_Material shown_

◆ ◆ ◆

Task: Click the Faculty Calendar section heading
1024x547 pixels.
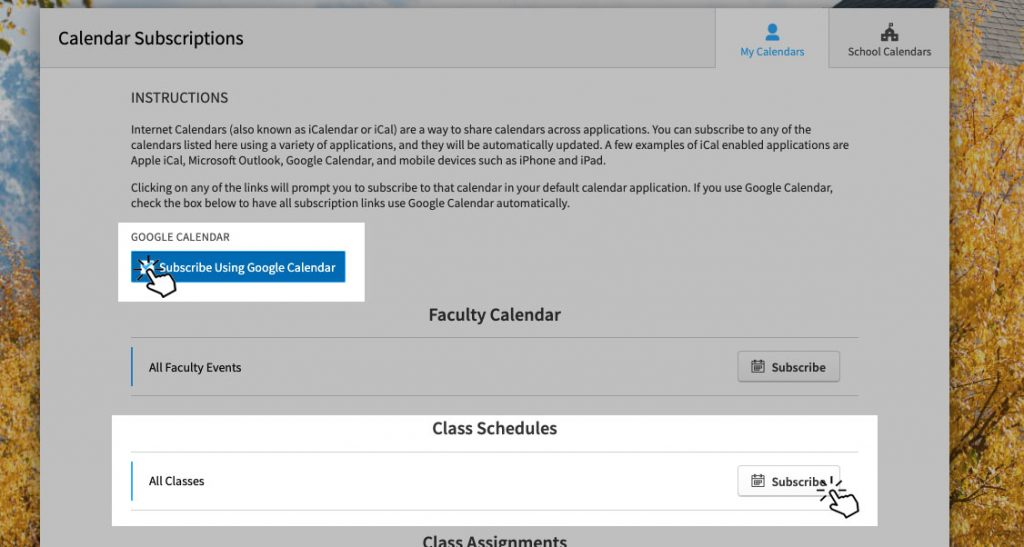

◆ ◆ ◆

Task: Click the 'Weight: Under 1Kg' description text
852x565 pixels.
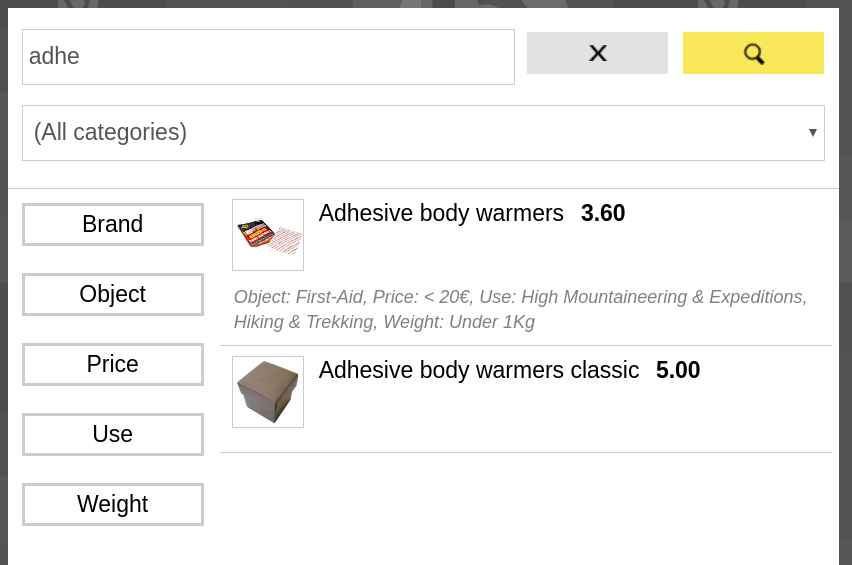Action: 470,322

◆ ◆ ◆

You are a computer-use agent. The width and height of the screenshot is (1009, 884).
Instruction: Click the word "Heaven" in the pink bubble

◆ ◆ ◆

Reproduce only the lines above, starting at the line with "Task: Click the Faculty" and ending at the line with "1024x547 pixels.", exactly as written.

_Solution_
Task: Click the Faculty Calendar section heading
1024x547 pixels.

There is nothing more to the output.